Artificial Intelligence (AI), particularly large-scale language models like GPT-4, have shown impressive performance in inference tasks. But does AI really understand abstract concepts or is it just mimicking patterns? New research from the University of Amsterdam and the Santa Fe Institute reveals that GPT models work well in some analogy tasks, while changing problems reveal a lack of them, highlighting key weaknesses in AI’s inference capabilities I’m doing it.
Similar inference is the ability to draw comparisons between two different things based on similarities in a particular aspect. This is one of the most common ways for humans to understand the world and make decisions. Examples of similar reasoning: do cups make coffee like soups do? (The answer is: bowl)
Large-scale language models like GPT-4 work well in a variety of tests, including those that require similar inference. But can AI models really be involved in robust inference in general, or do they overrely rely on patterns from training data? The study by language and AI experts Martha Lewis (Institute of Logic, Language and Computational Research at the University of Amsterdam) and Melanie Mitchell (Institute of Santa Fe) shows whether GPT models are as flexible and robust as humans? I looked into it. “This is extremely important as AI is increasingly used in the real world for decision-making and problem solving,” explains Lewis.

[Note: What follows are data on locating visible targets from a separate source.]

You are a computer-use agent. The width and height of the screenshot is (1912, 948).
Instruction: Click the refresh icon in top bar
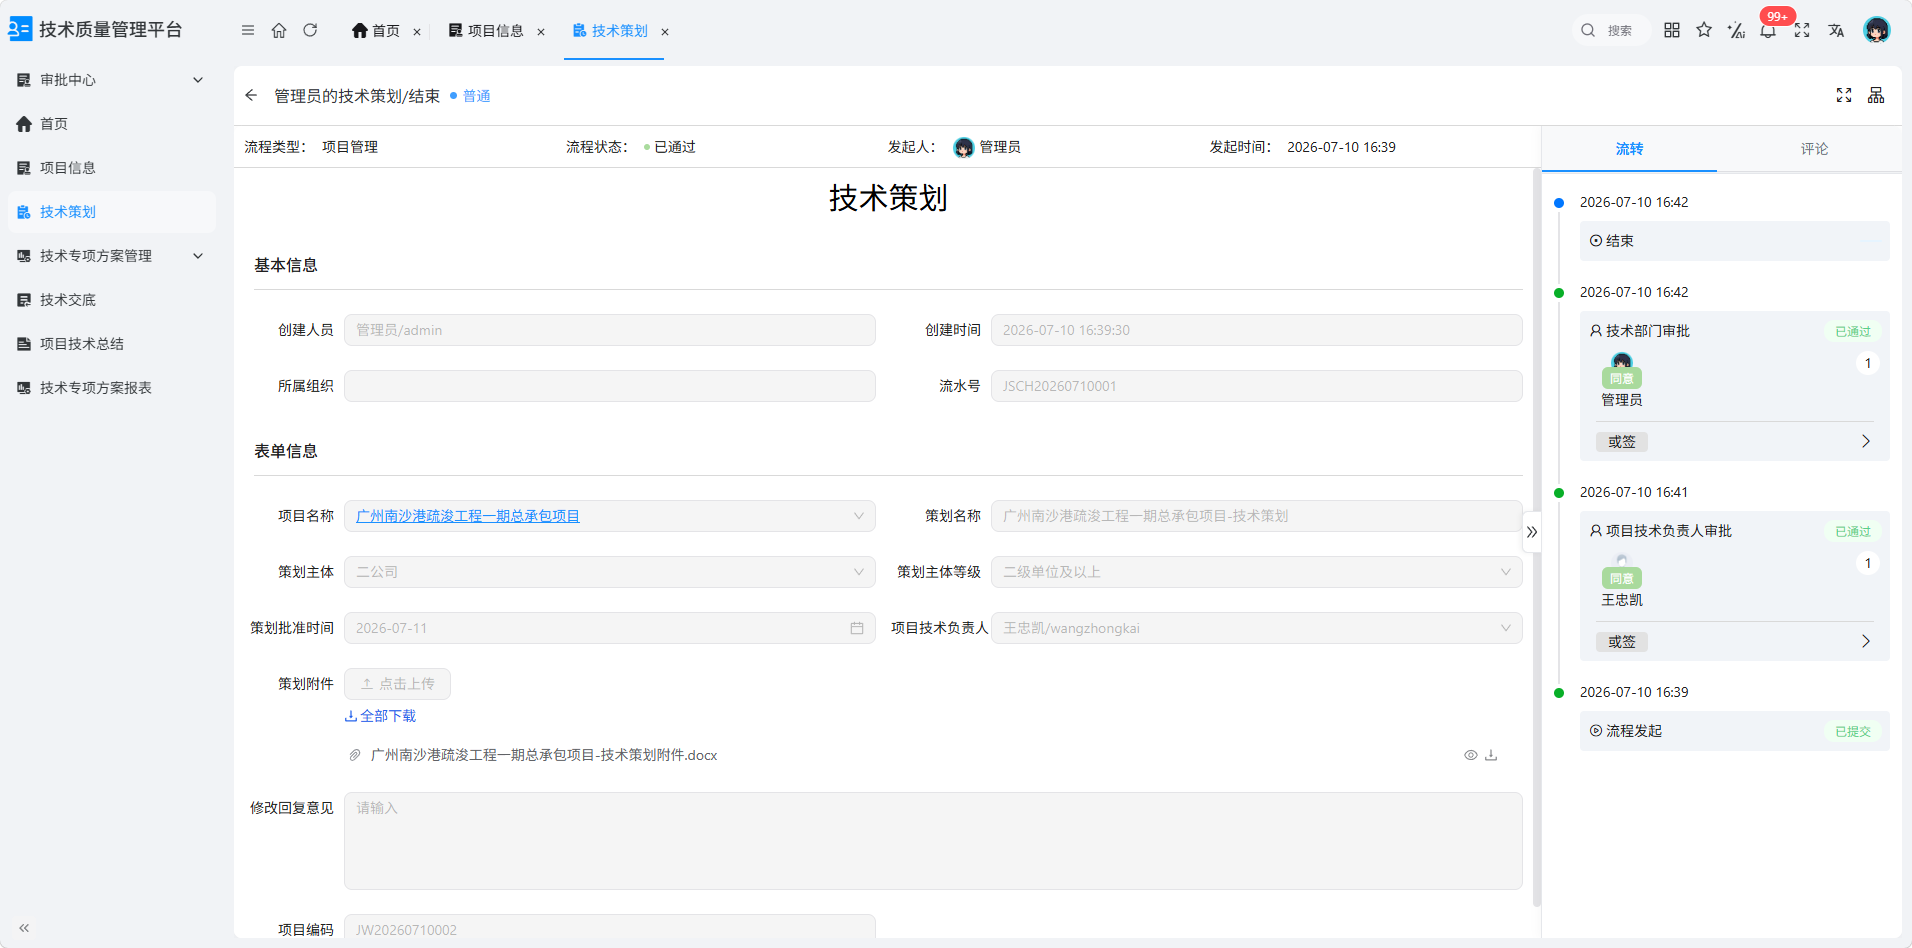310,30
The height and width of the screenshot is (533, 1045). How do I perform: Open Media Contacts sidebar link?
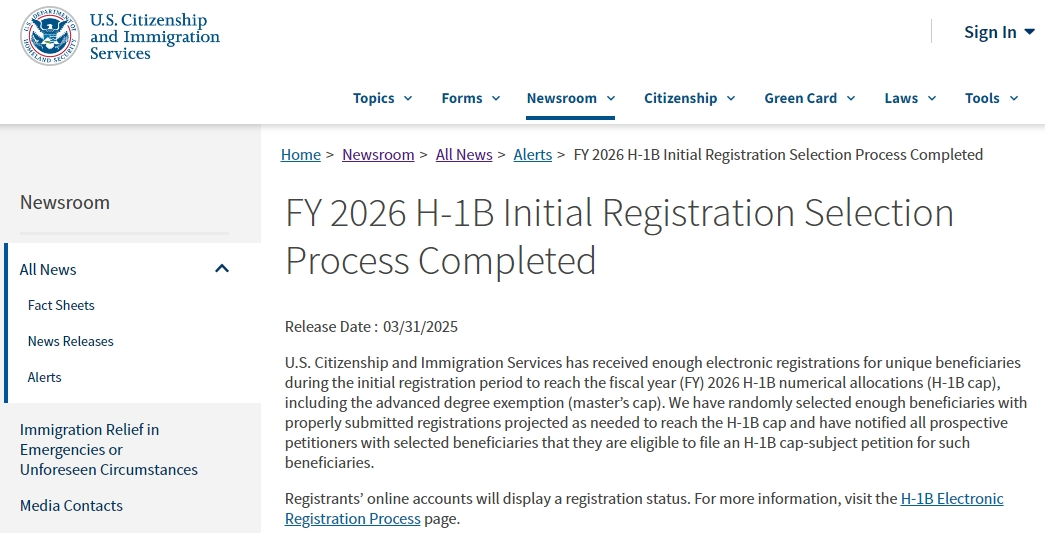[x=71, y=505]
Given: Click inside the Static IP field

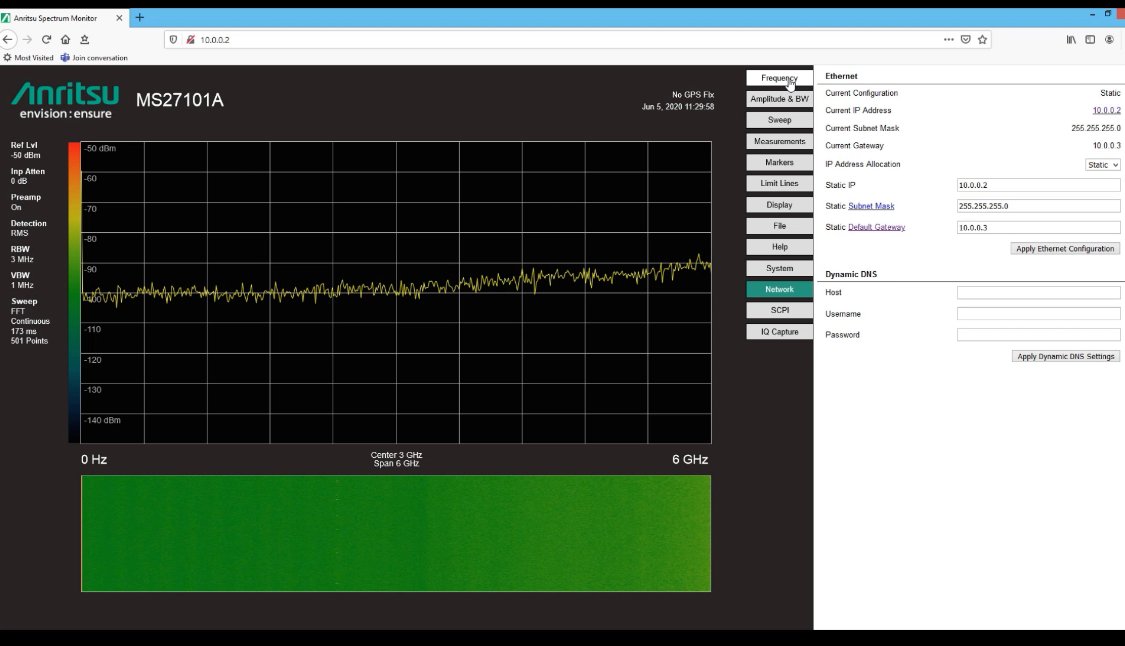Looking at the screenshot, I should click(1037, 185).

Compare AI models with human performance
Lewis and Mitchell compared the performance of humans and GPT models on three different types of analogy problems.
- Character sequence – Identifies the pattern of the character sequence and completes correctly.

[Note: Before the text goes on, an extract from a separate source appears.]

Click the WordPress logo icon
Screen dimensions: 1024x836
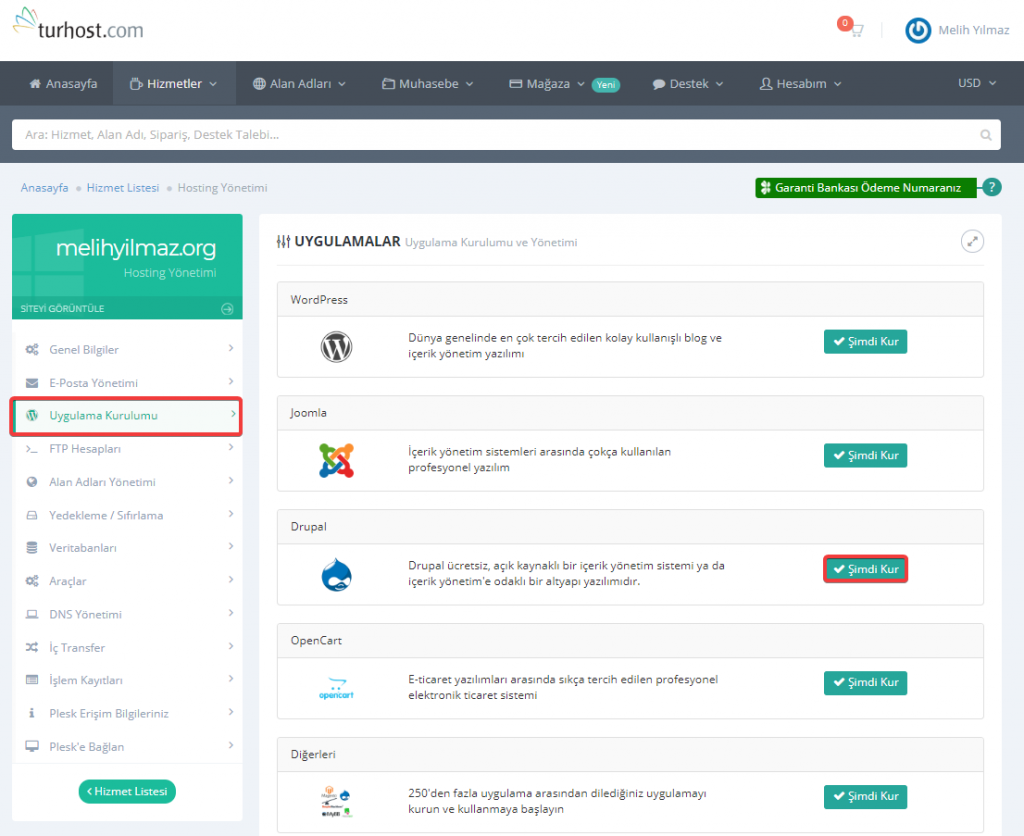[x=336, y=347]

- Number Matrices – Analyze the numerical patterns and determine the missing numbers.
- Story analogy – Understanding which of the two stories best corresponds to best corresponds to a particular example.

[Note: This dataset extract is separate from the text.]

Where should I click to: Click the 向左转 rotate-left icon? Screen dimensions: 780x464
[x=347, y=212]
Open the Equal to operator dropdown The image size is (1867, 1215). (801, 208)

Systems that really understand analogies should maintain high performance even in variations
In addition to testing whether the GPT model could solve the original problem, this study looked at how well it worked when the problem was subtly modified. “Systems that truly understand analogy should maintain high performance even in these variations,” the author states in the article.
GPT models suffer from robustness
Humans maintained high performance in most fixed versions of the problem, but GPT models worked well with standard analogy issues, while struggling with variations. “This suggests that AI models are often less flexible than humans, and their reasoning is not about true abstract understanding, but about pattern matching.” explains Lewis.
In the numerical matrix, the GPT model showed a significant performance drop when the position of the missing number was changed. Humans had no difficulty with this. In story analogy, GPT-4 tended to choose the first given answer as correct more often, but humans were not affected by the order of responses. Furthermore, GPT-4 suggests that when important elements of the story are paraphrased, they have more trouble than humans, relying on surface-level similarity rather than deeper causal reasoning. Masu.
In a simpler analogy task, the GPT model had reduced performance degradation when tested with modified versions, but humans were consistent. However, due to the more complex similar inference tasks, both humans and AI struggled.
It’s weaker than human cognition
This study challenges the broad assumption that AI models like GPT-4 can reason in the same way as humans. “The AI model shows impressive capabilities, but this doesn’t mean they really understand what they’re doing,” concludes Lewis and Mitchell. “The ability to generalize across variations is still significantly weaker than human cognition. GPT models often rely on superficial patterns rather than deep understanding.
This is an important caveat for using AI in critical decision-making areas such as education, law, and healthcare. AI can be a powerful tool, but it is not yet a replacement for human thinking and reasoning.
Article details
Martha Lewis and Melanie Mitchell, 2025 “Evaluating the robustness of similar inferences in large-scale language models,” Machine learning research transactions.